Publicado en Temas para el Debate nº 135, febrero 2006
El comercio internacional quizá sea el ámbito social en el que mejor se muestra la falsedad y el cinismo con que los poderosos justifican las políticas que mejor les convienen. Desde hace mucho tiempo, pero más aún en los últimos años, se viene insistiendo en que la libertad total de comercio, el librecambio, es más conveniente para todas la naciones pero nada es más falso.
Lo que la teoría económica demuestra es que un régimen de librecambio sería más ventajoso solo si se cumplieran una serie de condiciones: que los agentes económicos beneficiados en un país compensaran a los perdedores, que los trabajadores despedidos en las industrias afectadas por la apertura encuentren empleo en otros sectores y allí obtengan el mismo salario que antes, de modo que no se produzcan cambios en la distribución de sus ingresos, que no existen costes derivados del ajuste estructural que haya que hacer para adaptarse a las condiciones impuestas por la competencia exterior y, en general, que se dé una situación de «competencia perfecta».
Cualquiera que conozca mínimamente el funcionamiento de las realidades sociales y económicas sabe que esas son condiciones modélicas de imposible cumplimiento, de modo que es científicamente insostenible afirmar que las ventajas del librecambio se den de verdad.
La prueba más palpable de ello seguramente sea el hecho de que los poderosos que pueden ajustar las condiciones económicas a su conveniencia no son librecambistas en su práctica comercial diaria.
Con la retórica de la libertad de comercio se ha obligado a que los países más débiles abran sus fronteras, dejando entrar sin trabas a los productos provenientes de los países ricos. Pero estos, por el contrario, han protegido a sus industrias, a sus empresas y a sus trabajadores. ¿Por qué Estados Unidos, Japón, y la Unión Europea que tienen poder suficiente para imponer cualquier régimen comercial no abren sus fronteras si de el librecambismo de verdad es tan ventajoso para todos y, por tanto, para ellos?
Las grandes potencias han sido las que han establecido el régimen asimétrico que domina el comercio internacional desde hace décadas y que ha traído unas consecuencias indiscutibles: la protección ejercida en los países ricos bajo diversas formas (ayudas a la exportación, aranceles, barreras burocráticas o ayudas directas a los productores) ha permitido que sus mercancías, mucho más caras en origen, se hayan hecho con el comercio mundial, desplazando a la producción proveniente de los países obligados a no realizar esas prácticas. Eso es lo que explica que cuando alguien entra en un supermercado de Argentina, de Ecuador, de Gabón o de Costa de Marfil se encuentre con carne, con cereal, o con leche, por poner unos pocos ejemplos, procedentes de países ricos que resultan más baratos solamente gracias al proteccionismo dominante.
.....
Enunciado: Por favor, escribe la continuación del artículo sobre el librecambio a partir de su último párrafo.

Extracto de datos:
.....
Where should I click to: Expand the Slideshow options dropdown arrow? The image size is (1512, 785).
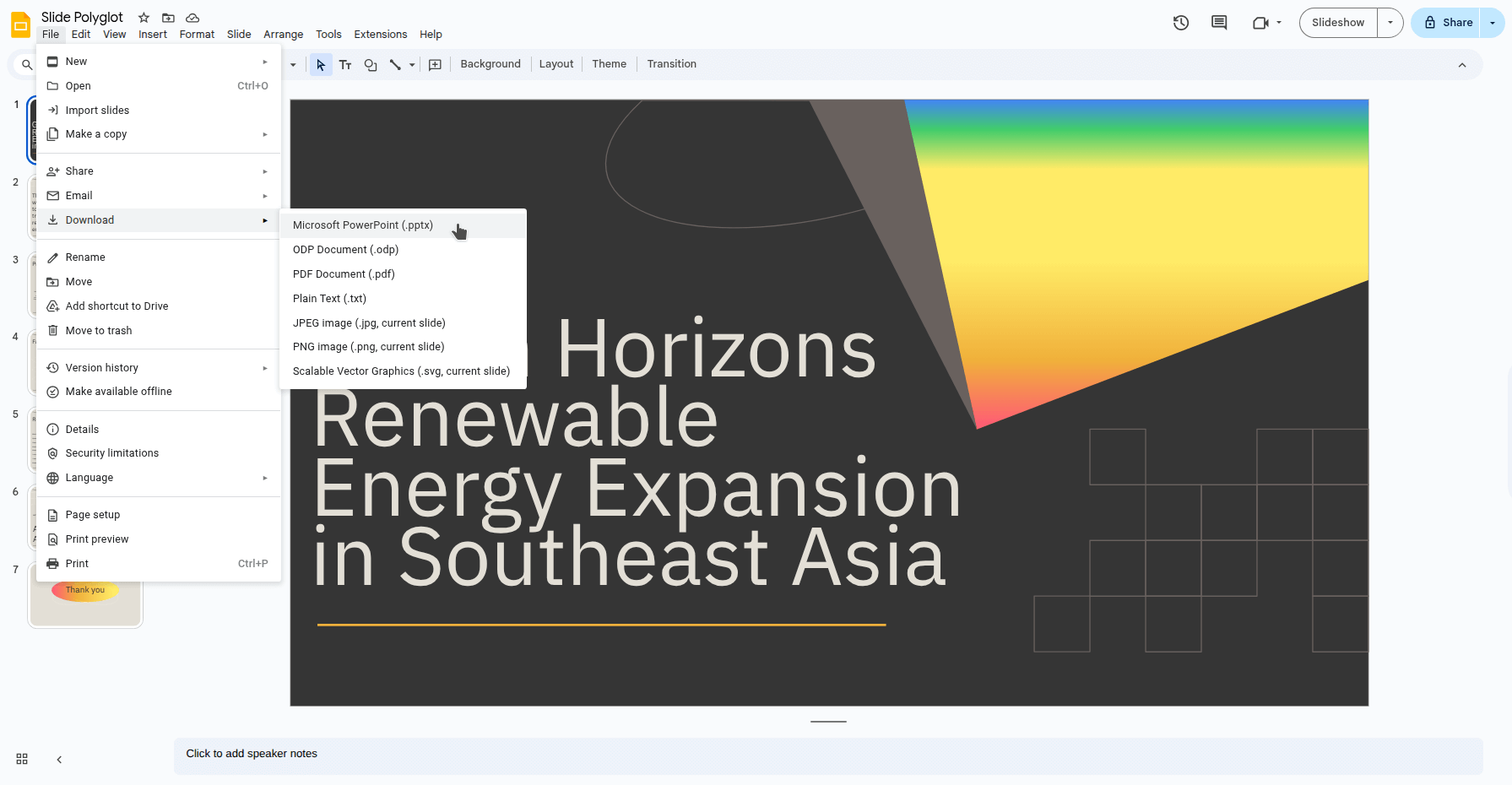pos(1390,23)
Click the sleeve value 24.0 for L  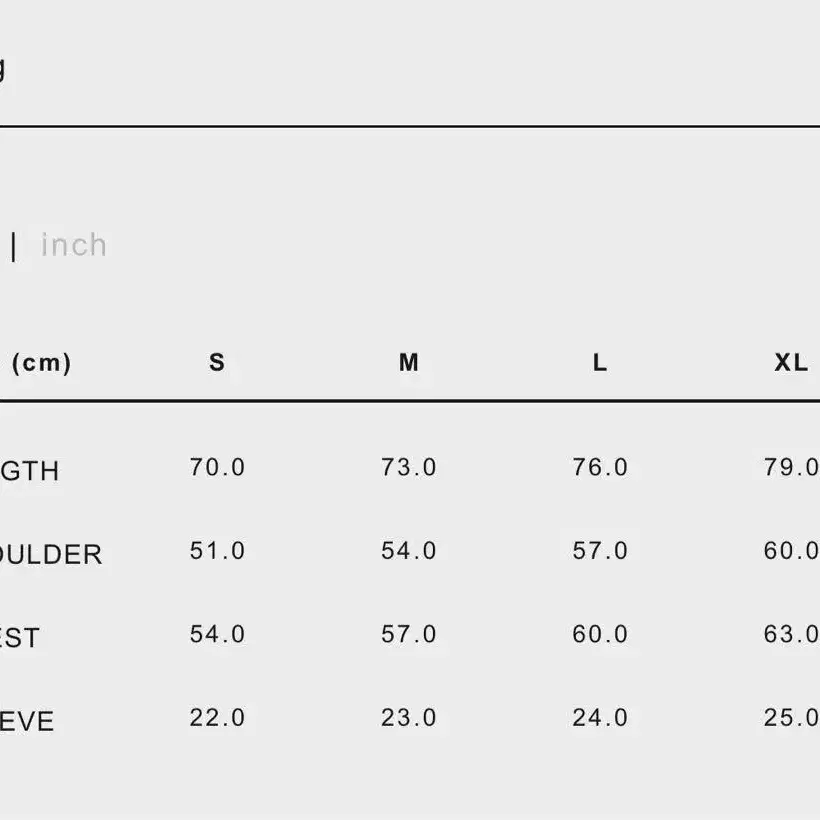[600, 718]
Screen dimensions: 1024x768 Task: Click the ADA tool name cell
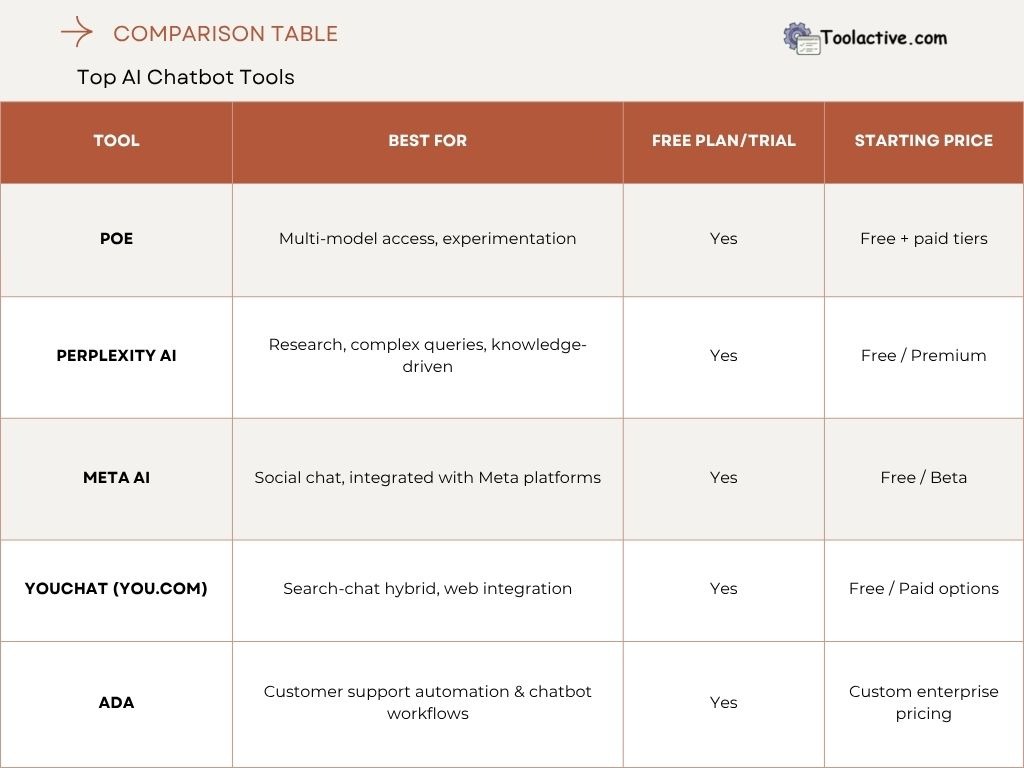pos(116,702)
.....
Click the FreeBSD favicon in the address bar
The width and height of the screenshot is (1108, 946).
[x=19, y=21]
.....
Respuesta:
El efecto directo de todo ello ha sido el desmantelamiento gradual de la agricultura y de la industria que en esos países pobres generaba empleo, ingresos y satisfacción de los mercados internos.
Ahora, como ha ocurrido en torno a la última Cumbre ministerial de la Organización Mundial del comercio celebrada el pasado mes de diciembre, desde los países ricos se dice que se quiere contribuir al desarrollo y que están dispuestos a eliminar sus trabas al comercio. Pero se vuelve a mentir descaradamente.
En la cumbre de la Organización Mundial del Comercio del pasado mes de diciembre se acudía con ese espíritu, acuciados los más ricos por la presión del G-20 y de la crisis galopante de los países más pobres del planeta.
Los países ricos han vendido que están dispuestos a eliminar los subsidios a las exportaciones en 2013 pero ocultan que, incluso si se consiguiera, solo se trataría de una minúsculo parte de las transferencias y ayudas que se reciben: menos del 4% en la Unión Europea. Estados Unidos también se ha comprometido a eliminar esas ayudas para el algodón pero constituyen solo el 10% del total de las que recibe el sector: seguirá habiendo, por tanto, una decisiva protección porque las ayudas directas o los aranceles prácticamente no se tocan.
Incluso lo que se toca es perjudicial para los países pobres porque se ha aprobado un sistema de penalización de los aranceles más elevados pero esos son en la mayoría de las ocasiones lo que aún pueden establecer algunos países más débiles, de modo que apenas si se afectará a los que establecen los ricos.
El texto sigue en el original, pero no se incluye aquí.